Segment Start: THE INPUT

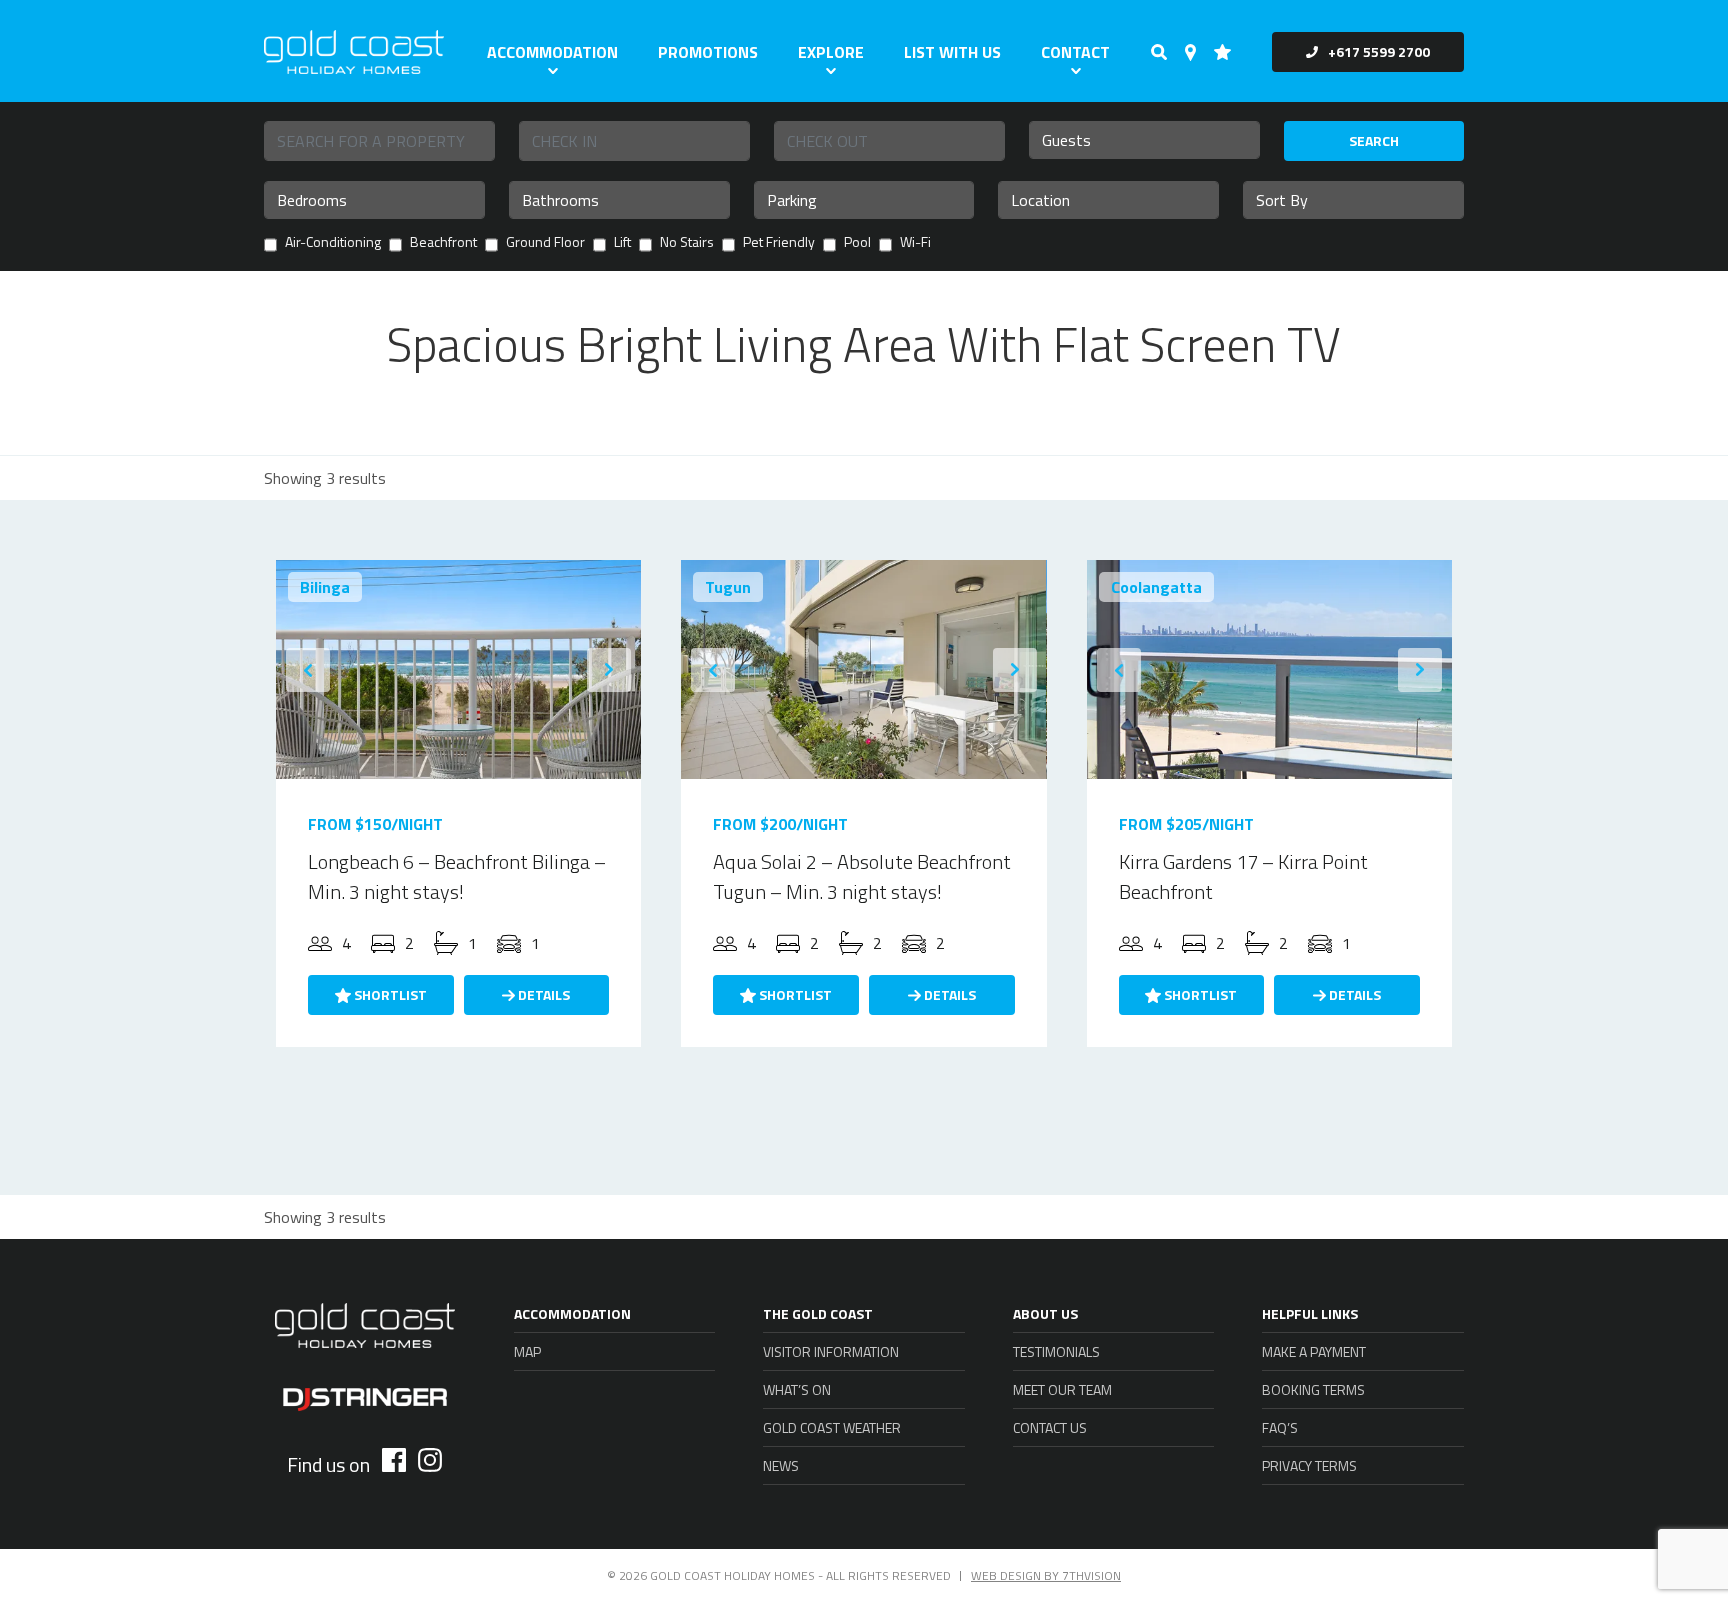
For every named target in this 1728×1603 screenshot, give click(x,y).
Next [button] (609, 670)
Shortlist (389, 994)
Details (542, 994)
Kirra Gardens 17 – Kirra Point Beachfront (1243, 876)
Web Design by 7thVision (1046, 1575)
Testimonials (1056, 1351)
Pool (857, 243)
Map (527, 1351)
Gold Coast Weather (832, 1427)
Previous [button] (308, 670)
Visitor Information (831, 1351)
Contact (1075, 52)
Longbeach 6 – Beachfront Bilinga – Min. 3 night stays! (457, 876)
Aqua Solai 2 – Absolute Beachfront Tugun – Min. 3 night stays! (862, 876)
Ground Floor (545, 243)
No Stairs (687, 243)
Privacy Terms (1309, 1465)
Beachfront (443, 243)
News (781, 1465)
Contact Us (1050, 1427)
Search (1374, 140)
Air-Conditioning (333, 243)
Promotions (708, 52)
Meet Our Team (1062, 1389)
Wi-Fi (915, 243)
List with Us (952, 52)
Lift (622, 243)
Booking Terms (1313, 1389)
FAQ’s (1280, 1427)
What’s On (797, 1389)
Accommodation (552, 52)
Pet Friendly (779, 243)
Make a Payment (1314, 1351)
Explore (831, 52)
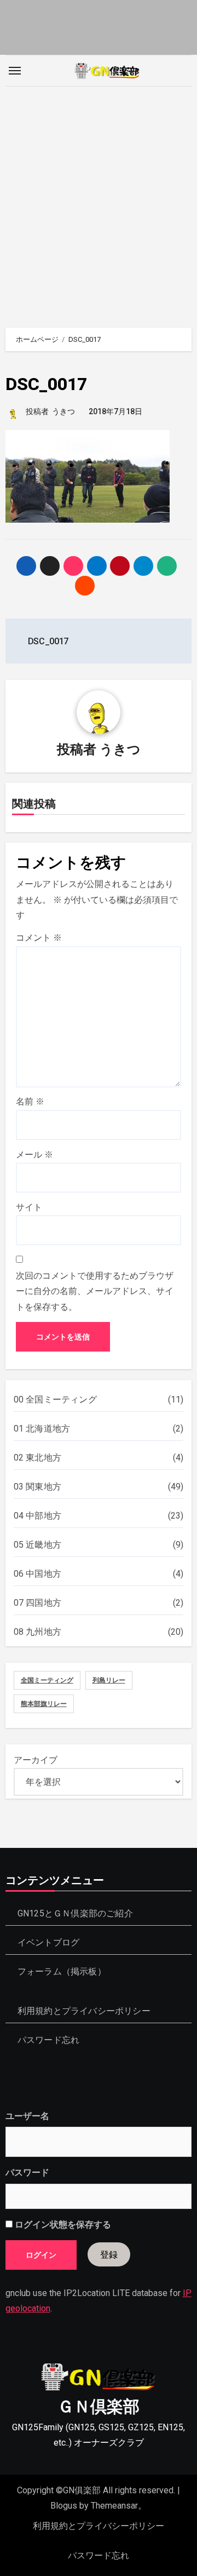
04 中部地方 (37, 1515)
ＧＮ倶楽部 (98, 2406)
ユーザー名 (27, 2116)
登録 (109, 2254)
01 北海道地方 (42, 1428)
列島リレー (108, 1680)
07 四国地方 (37, 1603)
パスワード (27, 2172)
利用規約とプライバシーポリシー (84, 2011)
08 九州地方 (37, 1632)
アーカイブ (35, 1760)
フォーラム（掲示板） (62, 1971)
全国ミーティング (47, 1680)
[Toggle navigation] (15, 70)
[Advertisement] (98, 201)
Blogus (63, 2505)
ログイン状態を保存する (62, 2224)
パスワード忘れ (48, 2040)
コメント (39, 937)
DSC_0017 (46, 384)
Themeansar (114, 2505)
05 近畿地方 (37, 1544)
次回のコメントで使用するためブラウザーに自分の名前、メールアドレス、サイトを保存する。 (94, 1291)
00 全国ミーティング (55, 1399)
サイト (29, 1207)
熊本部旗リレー (44, 1704)
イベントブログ (48, 1942)
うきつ (63, 411)
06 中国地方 (37, 1574)
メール (34, 1154)
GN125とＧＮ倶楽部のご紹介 (75, 1913)
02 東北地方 (37, 1457)
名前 (30, 1101)
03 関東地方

Segment End: THE INPUT

● **THE PROBLEM**: Each line above with the word "stays" needs to be copied.

● **OUTPUT OF THE TASK**:
Longbeach 6 – Beachfront Bilinga – Min. 3 night stays! (457, 876)
Aqua Solai 2 – Absolute Beachfront Tugun – Min. 3 night stays! (862, 876)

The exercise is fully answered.